The reference (italicized for emphasis) to “waiting to see the outcome of this case” clearly permits, in fact, requires, the conclusion that the possible or probable loss of job was linked to the “outcome” of this action for personal injuries. Is the “outcome” of an action for personal injuries arising out of an intersection accident a reference only to the amount of damages that may be awarded? We think not. In fact, the reference is hardly, if at all, to the damage assessment phase of the litigation. Damages are assessed and payable dependent upon “outcome.” While a personal injury action is not a prizefight, it has its winner and loser. The winner is the litigant found entitled to recover his damages. The loser is the litigant who cannot recover his own and must pay the other party’s damages. The apportionment of negligence decides which is to be which; it determines the “outcome.”

The testimony of the supervisory employee of plaintiff’s employer established that the employer, and arguably the shop committee of the union as well, were “waiting to see the outcome of this case” before determining whether to terminate plaintiff’s employment. The reach of such testimony went beyond the damages question.

*808Juries are not instructed nor presumed to know the legal consequences of their verdicts. However, when they have been told a party will lose his job depending on the outcome of a case, it would be naive to suggest the jury would not realize that a high apportionment of negligence against the litigant with a shaky job would constitute an unfavorable outcome for him, and a low assessment of negligence would provide a more favorable outcome. If this were all there was to the case, we would enter a discretionary reversal in the interest of justice, pursuant to sec. 251.09, Stats. The trial court ordered a new trial on damages to permit the defendants to attack the credibility of the Schaeffer testimony by showing the financial interest of Borden, Inc., in the outcome of the case, but we would order the new trial to be on the issue of negligence as well.

However, we find an accompanying error in the trial court holding, over the continuing objection of defendant’s counsel, that it was proper to introduce evidence in a negligence action that a party to it will lose his job if he loses his case. Putting the best face upon it, this is entirely irrelevant to the issues which the jury is to consider. The jury is to determine, in an automobile collision case, whether either driver or both were causally negligent and, if both were, in what percentage. Additionally, the jury is to determine the damages sustained by the party or parties seeking recovery for damages. Whether a jury verdict finding or apportioning negligence may have an adverse effect upon the continued employment of one or both of the parties is not a relevant or proper addition to the mix of matters the jury is to resolve.
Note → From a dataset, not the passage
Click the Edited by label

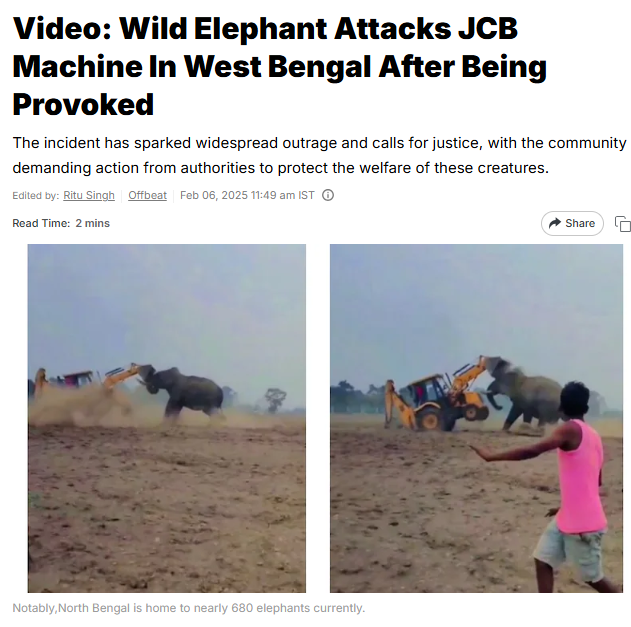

In addition to irrelevancy, there is an obvious invitation to the jury to avoid a harsh consequence of a verdict by adjusting negligence percentages to accommodate a litigant whose job hangs in balance awaiting outcome of the case. Both litigants are entitled to a jury verdict as to negligence based on what did happen at the *809time and place of the accident, and not at all affected by what may or may not happen to either of the litigants as a consequence of the jury verdict. Proper objection being made, the trial court should have stricken the Schaeffer statement that the employer was “waiting to see the outcome of this case” before seeking to discharge the plaintiff from its employment. The jury should have been instructed to disregard the statement.

Agreeing with the trial court that the testimony of the witness, Donald Schaeffer, was favorable to the plaintiff and that the defendants were entitled to show to the jury the interest of plaintiff’s employer, for whom Schaeffer worked, in the outcome of the case, we hold that the prejudicial error affected more than the issue of damages. So holding, we affirm the trial court’s judgment directing a new trial on the issue of damages, and reverse its denial of defendants’ motion for a new trial on the issues as to negligence. The new trial here must be as to all issues.

By the Court. — Judgment affirmed in part, reversed in part, and cause remanded for a new trial on all issues.